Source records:
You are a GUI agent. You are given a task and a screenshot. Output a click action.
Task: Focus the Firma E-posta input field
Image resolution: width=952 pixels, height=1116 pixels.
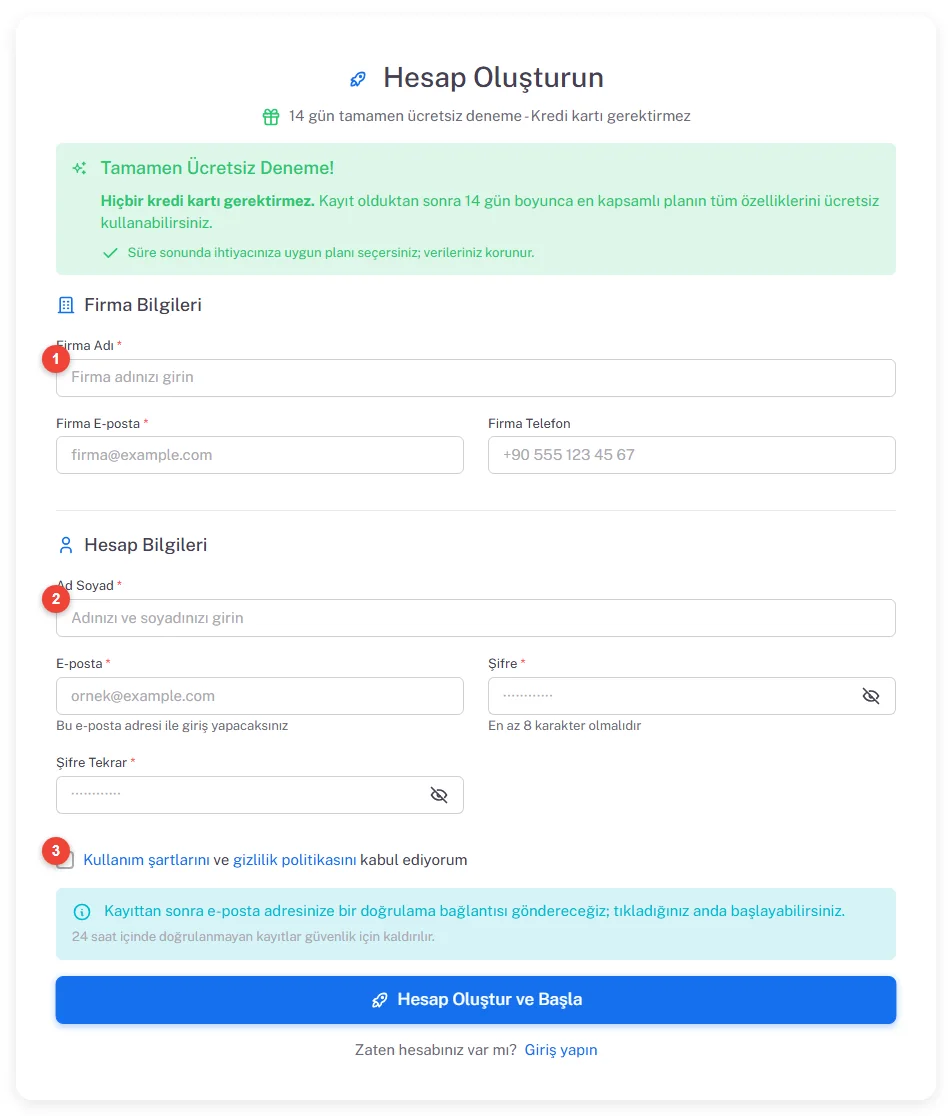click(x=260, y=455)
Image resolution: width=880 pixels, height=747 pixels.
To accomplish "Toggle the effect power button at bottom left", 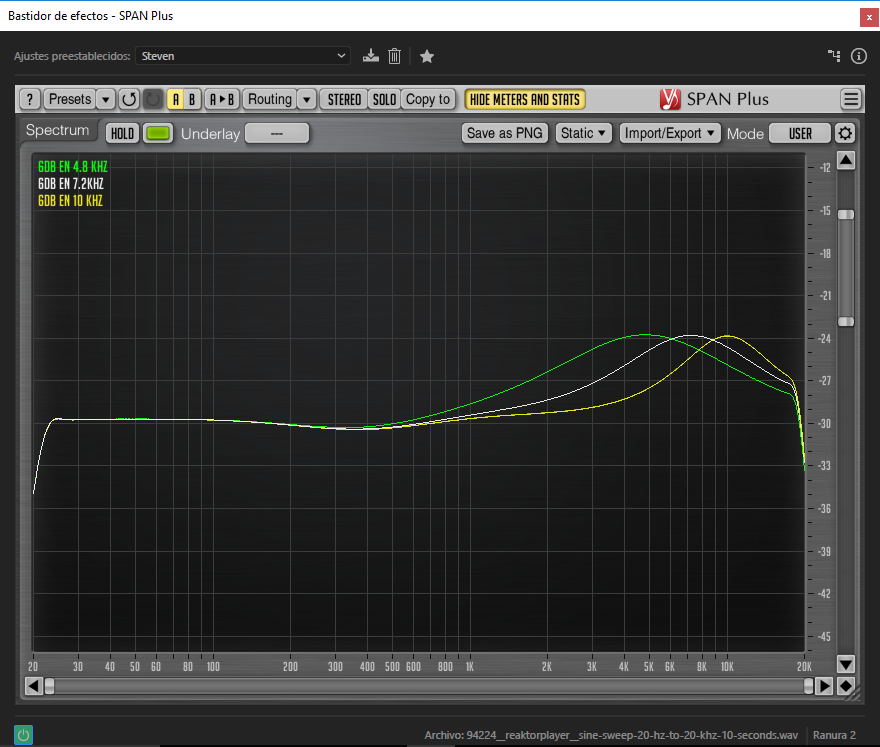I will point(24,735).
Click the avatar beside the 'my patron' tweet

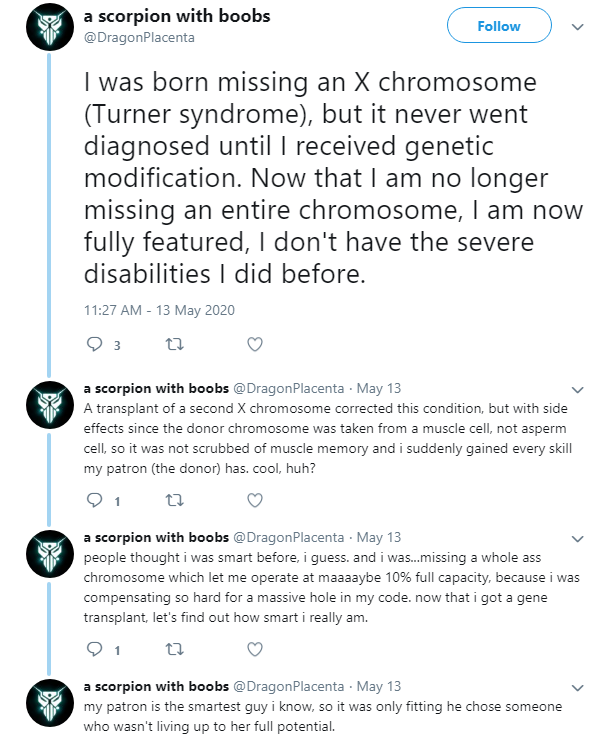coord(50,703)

**About this task**
What you return should be only the exact lines from the top of the entries through the line with "Image resolution: width=880", minus the pictures.

**Finished exercise**
You are a GUI agent. You are given a task and a screenshot. Output a click action.
Task: Focus the Firma E-posta input field
Image resolution: width=952 pixels, height=1116 pixels.
click(x=260, y=455)
Image resolution: width=880 pixels, height=747 pixels.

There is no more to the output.